Repository files navigation

Personalized-Education-Platform

Project Overview

This project aims to use machine learning methods to predict if students will answer a specific question correctly based on their previous answers.

Background

Using an AI model can help gauge student readiness by spotting low-level connections between educational topics. For example, an incorrect answer in one topic may reveal misunderstandings in another topic.

While volunteering as a teacher in Mumbai, I realized the importance of spotting these connections to help students build strong foundations. However, it was challenging to catch every link for every student due to their unique ways of understanding, large class sizes, and even my own unawareness of certain connections.

AI can support teachers in these areas. It could not only pinpoint various knowledge gaps for a student, but also suggest tailored teaching methods for them.

Technical Implementation

This project uses machine learning models to predict if a student will answer a particular question correctly based on their previous answers. I used the EEDI dataset for training, validation, and testing, which includes responses from 542 students to 1,774 math diagnostic questions. This dataset has three columns: Student ID, Question ID, and whether the answer was correct [1].

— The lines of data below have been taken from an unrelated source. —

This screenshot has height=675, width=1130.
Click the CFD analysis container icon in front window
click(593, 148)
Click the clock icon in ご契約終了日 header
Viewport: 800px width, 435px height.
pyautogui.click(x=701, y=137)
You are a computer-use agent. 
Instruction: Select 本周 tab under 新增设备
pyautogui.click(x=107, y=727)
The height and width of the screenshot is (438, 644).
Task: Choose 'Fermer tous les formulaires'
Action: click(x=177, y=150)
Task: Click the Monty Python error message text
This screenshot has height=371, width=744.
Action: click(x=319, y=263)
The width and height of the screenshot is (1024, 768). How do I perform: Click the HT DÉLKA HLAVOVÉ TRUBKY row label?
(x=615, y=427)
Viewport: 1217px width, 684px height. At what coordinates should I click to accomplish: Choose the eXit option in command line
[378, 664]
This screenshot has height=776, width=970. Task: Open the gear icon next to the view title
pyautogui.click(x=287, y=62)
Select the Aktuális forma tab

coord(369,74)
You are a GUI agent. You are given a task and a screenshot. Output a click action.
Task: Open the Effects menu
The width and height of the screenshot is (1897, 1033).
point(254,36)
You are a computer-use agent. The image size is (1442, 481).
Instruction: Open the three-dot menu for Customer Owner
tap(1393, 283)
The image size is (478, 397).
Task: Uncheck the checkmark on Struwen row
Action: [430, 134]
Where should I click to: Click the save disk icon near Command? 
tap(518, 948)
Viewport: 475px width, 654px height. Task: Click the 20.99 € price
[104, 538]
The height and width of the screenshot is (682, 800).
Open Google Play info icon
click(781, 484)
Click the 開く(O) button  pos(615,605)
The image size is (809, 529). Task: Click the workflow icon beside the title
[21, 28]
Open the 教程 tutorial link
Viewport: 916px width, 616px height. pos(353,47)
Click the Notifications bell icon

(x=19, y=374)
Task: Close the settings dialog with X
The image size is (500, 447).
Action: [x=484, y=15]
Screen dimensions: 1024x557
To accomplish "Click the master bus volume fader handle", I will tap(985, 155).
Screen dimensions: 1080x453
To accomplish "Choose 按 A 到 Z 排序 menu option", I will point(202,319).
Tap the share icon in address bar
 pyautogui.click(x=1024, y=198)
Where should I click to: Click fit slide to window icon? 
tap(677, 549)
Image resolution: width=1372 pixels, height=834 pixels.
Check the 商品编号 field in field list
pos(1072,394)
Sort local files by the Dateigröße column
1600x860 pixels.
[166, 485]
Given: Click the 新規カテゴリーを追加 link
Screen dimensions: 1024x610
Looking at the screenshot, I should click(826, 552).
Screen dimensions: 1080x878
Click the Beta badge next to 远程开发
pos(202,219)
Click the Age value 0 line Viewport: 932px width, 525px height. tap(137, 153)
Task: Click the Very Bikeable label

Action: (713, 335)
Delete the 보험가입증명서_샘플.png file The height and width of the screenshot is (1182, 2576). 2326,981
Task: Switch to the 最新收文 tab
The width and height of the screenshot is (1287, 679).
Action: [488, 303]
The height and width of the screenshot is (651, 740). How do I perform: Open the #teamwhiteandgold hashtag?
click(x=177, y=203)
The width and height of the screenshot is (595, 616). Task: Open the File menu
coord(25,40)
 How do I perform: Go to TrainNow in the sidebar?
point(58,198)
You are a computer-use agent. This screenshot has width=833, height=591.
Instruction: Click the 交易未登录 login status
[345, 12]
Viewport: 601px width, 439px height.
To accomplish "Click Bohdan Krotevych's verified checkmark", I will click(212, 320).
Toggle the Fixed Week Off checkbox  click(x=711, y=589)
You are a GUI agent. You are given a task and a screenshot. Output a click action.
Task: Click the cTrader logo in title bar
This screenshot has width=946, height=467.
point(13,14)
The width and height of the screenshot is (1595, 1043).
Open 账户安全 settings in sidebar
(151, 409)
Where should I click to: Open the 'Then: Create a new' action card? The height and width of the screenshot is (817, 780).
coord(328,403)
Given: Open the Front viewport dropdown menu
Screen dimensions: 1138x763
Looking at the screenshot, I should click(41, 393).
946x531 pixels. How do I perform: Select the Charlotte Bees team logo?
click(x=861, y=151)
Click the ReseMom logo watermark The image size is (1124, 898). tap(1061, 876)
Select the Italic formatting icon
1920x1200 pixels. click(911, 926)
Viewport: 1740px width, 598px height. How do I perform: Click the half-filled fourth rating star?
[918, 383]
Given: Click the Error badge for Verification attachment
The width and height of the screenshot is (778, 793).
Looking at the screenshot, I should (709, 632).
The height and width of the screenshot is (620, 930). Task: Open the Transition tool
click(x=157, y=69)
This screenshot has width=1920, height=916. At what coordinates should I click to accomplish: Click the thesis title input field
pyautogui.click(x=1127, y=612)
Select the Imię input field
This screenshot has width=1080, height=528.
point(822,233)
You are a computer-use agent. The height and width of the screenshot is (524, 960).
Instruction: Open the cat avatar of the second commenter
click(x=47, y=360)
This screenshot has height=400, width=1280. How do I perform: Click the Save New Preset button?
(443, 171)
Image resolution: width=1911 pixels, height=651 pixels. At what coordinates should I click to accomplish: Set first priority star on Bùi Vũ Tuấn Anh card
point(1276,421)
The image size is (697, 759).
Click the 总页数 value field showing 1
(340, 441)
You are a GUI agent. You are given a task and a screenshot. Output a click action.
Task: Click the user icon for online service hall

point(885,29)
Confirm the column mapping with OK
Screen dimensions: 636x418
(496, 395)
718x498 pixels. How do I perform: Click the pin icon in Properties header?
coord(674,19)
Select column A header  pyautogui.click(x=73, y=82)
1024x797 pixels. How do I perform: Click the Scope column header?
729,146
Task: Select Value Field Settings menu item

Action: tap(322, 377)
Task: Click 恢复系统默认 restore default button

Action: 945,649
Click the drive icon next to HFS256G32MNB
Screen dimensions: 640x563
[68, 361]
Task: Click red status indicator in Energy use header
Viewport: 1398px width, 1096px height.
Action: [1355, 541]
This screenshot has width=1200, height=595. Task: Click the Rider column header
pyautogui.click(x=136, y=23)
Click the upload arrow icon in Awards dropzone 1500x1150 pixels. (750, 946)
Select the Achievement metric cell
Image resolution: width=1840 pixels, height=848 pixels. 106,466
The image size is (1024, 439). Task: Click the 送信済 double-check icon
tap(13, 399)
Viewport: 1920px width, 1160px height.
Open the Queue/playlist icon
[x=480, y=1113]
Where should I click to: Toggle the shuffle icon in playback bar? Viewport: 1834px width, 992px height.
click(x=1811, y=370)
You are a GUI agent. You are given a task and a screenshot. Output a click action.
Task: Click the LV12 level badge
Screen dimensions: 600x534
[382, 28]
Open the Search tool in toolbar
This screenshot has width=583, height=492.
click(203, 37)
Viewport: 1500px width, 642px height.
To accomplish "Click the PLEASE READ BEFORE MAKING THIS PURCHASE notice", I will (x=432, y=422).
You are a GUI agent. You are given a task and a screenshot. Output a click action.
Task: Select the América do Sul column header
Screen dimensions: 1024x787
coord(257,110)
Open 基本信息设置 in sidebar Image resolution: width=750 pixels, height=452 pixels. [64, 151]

I used three different approaches to find the best model: basic autoencoders, optimized autoencoders, and ensemble models. Optimizations included dropout, L2 regularization, momentum, and early stopping with patience, among others.

Project Results

The best model in this project had a test accuracy of 68.7%. I believe this can be improved further by:

  1. Adding more inputs such as age, gender, financial background, and the questions in natural language form.
  2. Using bigger datasets. The current dataset is limited for each age because it spans students aged 8 through 17. More data for each age would facilitate comparability, yielding clearer insights.
  3. Employing deeper architectures, while ensuring sufficient data and inputs to prevent overfitting.

Future Applications

Such models can enhance current education systems through:

  1. Dynamic updates of questions during a test for comprehensive identification of each individual’s knowledge gaps
  2. Integration with LLMs to deliver customized mini-lessons after knowledge gap diagnosis
  3. Integration with AI-driven webscrapers to provide appropriate online videos to resolve knowledge gaps
  4. Generation of informative educator-facing reports on a class’ most common weaknesses for lesson design

Citations

[1] Z. Wang, A. Lamb, E. Saveliev, P. Cameron, Y. Zaykov, J. M. Hernández-Lobato, R. E. Turner, R. G. Baraniuk, C. Barton, S. P. Jones, S. Woodhead, and C. Zhang, "Diagnostic questions: The neurips 2020 education challenge," arXiv preprint arXiv:2007.12061, 2020.

[2] I developed this project as part of my CSC 311: Introduction To Machine Learning class. The course staff helped me with functions to facilitate data acquisition and processing, which can be found in the 'utils.py' file.

[3] Dohyun Kim collaborated with me on this project. Dohyun focused on exploring two other approaches for prediction – kNN models and Information Response Theory-based models. The code stored on my GitHub represents only my portion of the work and is separate from Dohyun's contributions.